In 2014, Moren joined Six Colors, a subscription-supported website covering Apple and technology founded by his former Macworld colleague Jason Snell, where he serves as East Coast bureau chief. He co-hosts the technology podcasts Clockwise (with Mikah Sargent) and The Rebound, writes and hosts the quiz show Inconceivable!, and is a regular panelist on the pop-culture podcast The Incomparable.

=== Fiction ===
Moren's debut novel, The Caledonian Gambit, a space-opera espionage story, was published in 2017 by Talos Press, an imprint of Skyhorse Publishing. Publishers Weekly called the debut a competent space adventure, finding its political backdrop bland but praising the planning and pacing of its action sequences and its characterization.

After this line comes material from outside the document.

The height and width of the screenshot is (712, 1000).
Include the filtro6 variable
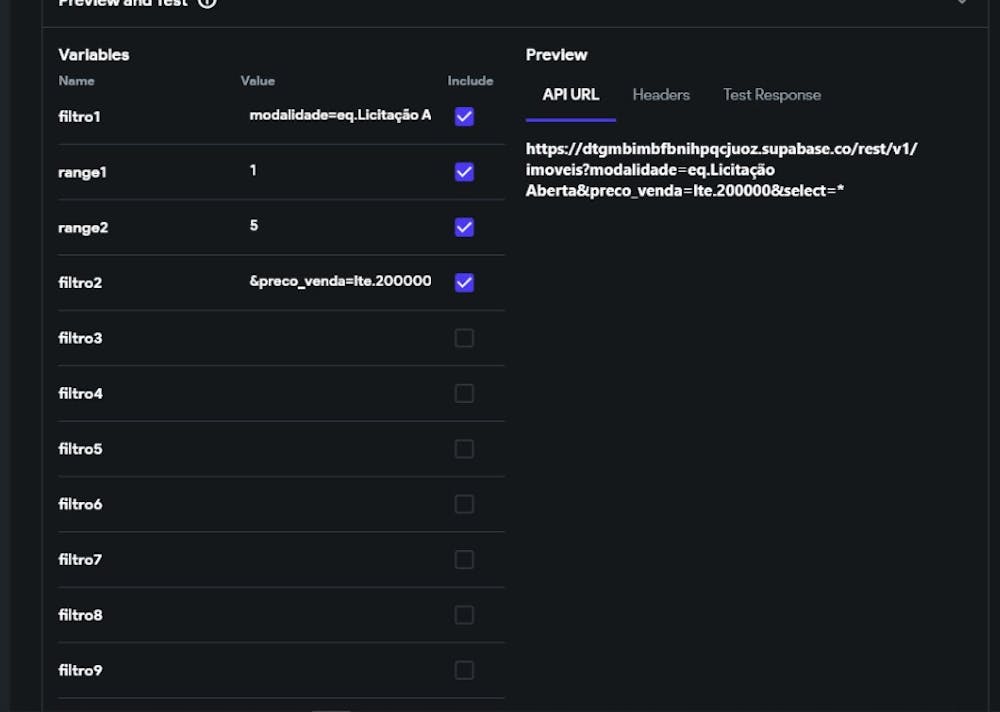(x=464, y=504)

He followed it with the Galactic Cold War, a series of science-fiction spy novels published by Angry Robot and set against a cold war between two interstellar powers: The Bayern Agenda (2019), The Aleph Extraction (2020), The Nova Incident (2022), and The Armageddon Protocol (2024). The series follows a covert-operations team led by the agent Simon Kovalic, and reviewers have noted its deliberate evocation of Golden Age science fiction and Cold War–era spy fiction. Publishers Weekly reviewed the series favorably, awarding a starred review to The Aleph Extraction, which it described as grounded by strong team dynamics, and praising The Nova Incident for capitalizing on the crew's complex relationships. In 2023 Moren published the supernatural detective novel All Souls Lost.

In 2019, Publishers Weekly named Moren one of "10 Authors Shaking Up Space Opera." Moren has an entry as a notable science-fiction author in The Encyclopedia of Science Fiction.

== Personal life ==
Moren lives in Somerville, Massachusetts, with his family. In 2025, he became a two-time champion on the quiz show Jeopardy!.

== Bibliography ==

=== Galactic Cold War series ===
- The Caledonian Gambit (Talos Press, 2017)
- The Bayern Agenda (Angry Robot, 2019)
- The Aleph Extraction (Angry Robot, 2020)
- The Nova Incident (Angry Robot, 2022)
- The Armageddon Protocol (Angry Robot, 2024)
The series also includes several shorter works, including the novellas Pilot Error (2020), Showdown (2020), Homecoming (2022), and Sleeping Wolves (2024).